§ **What this task involves**: In the Unicode URL length limit post below, quote everything from "Dev Story: Unicode" down to "a little amusing." word for word.

Dev Story: Unicode URL length limit blues

2021-06-07 by Adam Pritchard

I have enjoyed reading other people’s design and debugging train-of-thought posts, so after I spent two days wrestling with a code problem, I thought I’d write it up. It’s not technically exciting, but I think that describing it might be useful to someone – or my future self – someday. Or, at the very least, a little amusing.

(Bonus: While writing this I discovered an error I made while doing the actual work. See if you can spot it before I reveal it…)

Background

The Psiphon for Windows UI

Our Psiphon for Windows client uses an Internet Explorer-based HTML control as the GUI, talking to a C++ backend (which itself talks to the Go implementation of our censorship circumvention tech). It has been working reasonably well for the last 6 years. Before that we had a plain, grey-box, dialog-based win32 UI, but the idea of adding a settings UI and localizing everything prompted me to look for other approaches.

We have strict executable size requirements, because many of our users have limited bandwidth, and because we run an auto-responder that emails our client software – the Windows and Android clients attached to a single email. That ruled out a lot of fancy UI approaches, but using the native web control ended up working okay. It meant supporting Internet Explorer 7 through 11 as the HTML/CSS/JS engine, so it wasn’t always a lot of fun, but manageable. (And Go recently dropped support for Windows XP, which meant we could raise our minimum IE version to 8, which helps.)

§ **Provided data**:
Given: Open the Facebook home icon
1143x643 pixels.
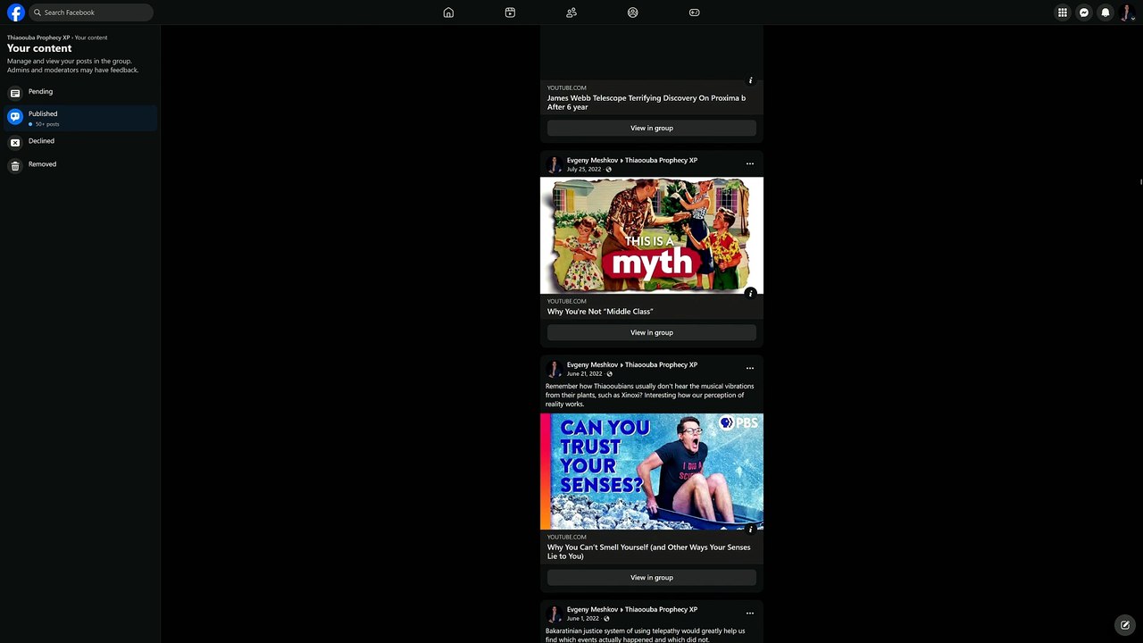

§ **Solution to the exercise**:
Dev Story: Unicode URL length limit blues

2021-06-07 by Adam Pritchard

I have enjoyed reading other people’s design and debugging train-of-thought posts, so after I spent two days wrestling with a code problem, I thought I’d write it up. It’s not technically exciting, but I think that describing it might be useful to someone – or my future self – someday. Or, at the very least, a little amusing.